The ratio of autotrophic nitrification to NH4+ immobilization (N/I) has been suggested as an index to quantify the competitive ability of heterotrophic microbes and nitrobacteria for NH4+ and the likelihood for N losses from soils (Stockdale et al. 2002). For the soil samples collected following rice harvest and incubated under saturated condition, N/I was lower than 1 (Fig. 7b), suggesting that the substrate of autotrophic nitrification (NH4+) would be deficient because of high immobilization rates. This result implies that, if plenty of NH4+-N is made available (e.g., through fertilizer application), the rate of nitrification in paddy soil would increase due to increased availability of NH4+ to the nitrifying microorganisms. Thus, split applications of N fertilizer are an important management practice to decrease the risk of N loss in paddy soils.

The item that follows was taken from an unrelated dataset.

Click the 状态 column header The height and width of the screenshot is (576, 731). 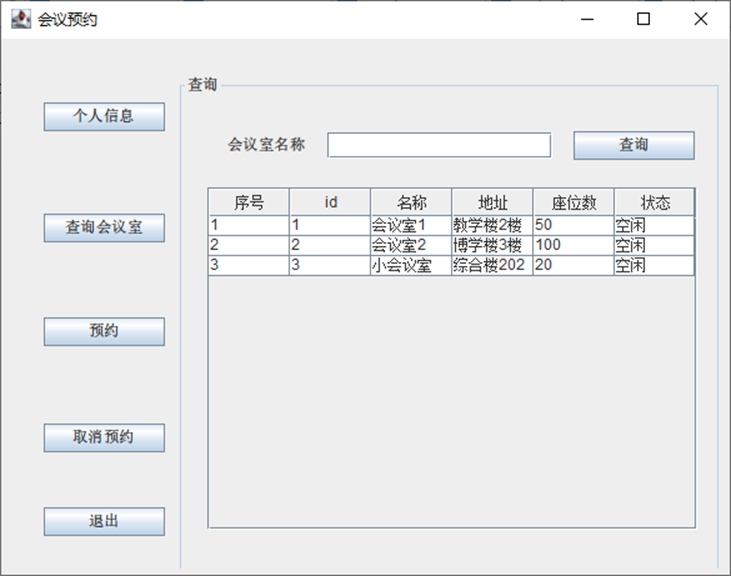655,202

The processes of DNRA reduce the soil NO3 content while retaining the N in an available form (Silver et al. 2005). In our study, the rate of DNRA was significantly higher under saturated soil conditions (Fig. 4), which can be explained by the requirement of anoxic soil conditions to promote the DNRA process, and also explains why DNRA plays only a minor or negligible role in aerobic soils (Tiedje 1988). Therefore, under saturated conditions, surplus NO3-N can be transformed to NH4+-N through the DNRA process thereby potentially conserving N in the system. Accompanied with higher rates of organic N mineralization and NH4+ immobilization and lower rates of NH4+ autotrophic nitrification in the saturated soils than in unsaturated soils, N can be retained in soils during the saturated rice-cropping season. This observation was supported by the view of Houtermans et al. (2017) that paddy management promotes N sequestration in soils.

It was reported that NO3-N immobilization occurs when NH4+-N is very low (Rice and Tiedje 1989). In our study, soil exchangeable NH4+-N contents were greater in the unsaturated soil than that in the saturated soil. Thereby, the rate of I NO3 under saturated conditions was significantly higher than under unsaturated conditions (Fig. 4). Although the processes of NO3 immobilization and denitrification could not be considered independently (see above), saturated conditions generally favor the denitrification process (Xing et al. 2002) and N losses via that pathway were therefore likely to have been much higher than N conserved through immobilization. However, because NO3 availability is a key factor for denitrification (Greenan et al. 2006), the high rates of NH4+ immobilization and DNRA and low nitrification rate resulted in low NO3 availability under the saturated soil condition (Table 2), thereby decreasing opportunities for gaseous N losses via denitrification.

Conclusion

Contrary to the general assumption that soils under saturated conditions are prone to N losses, there seems to be an inherent soil N conservation mechanism during the saturated rice-cropping season to effectively conserve N. This is predominantly via reduced NO3 production and improved DNRA process. Higher organic N mineralization rates in paddy soils provide sufficient NH4+-N for crop uptake, and surplus NH4+-N is immobilized rather than nitrified under the saturated soil conditions. Soil inorganic N concentrations under saturated conditions were significantly lower than under unsaturated conditions, decreasing the potential for N loss through runoff or leaching. However, the rates of NO3 immobilization and denitrification of the unsaturated rice-cropping soil were significantly higher than in the unsaturated tobacco-cropping soil, and the risk of N loss through denitrification maybe higher in the saturated soil than in the unsaturated soil. The relationship between nitrification, NO3 immobilization, and denitrification should be evaluated in more detail in future studies.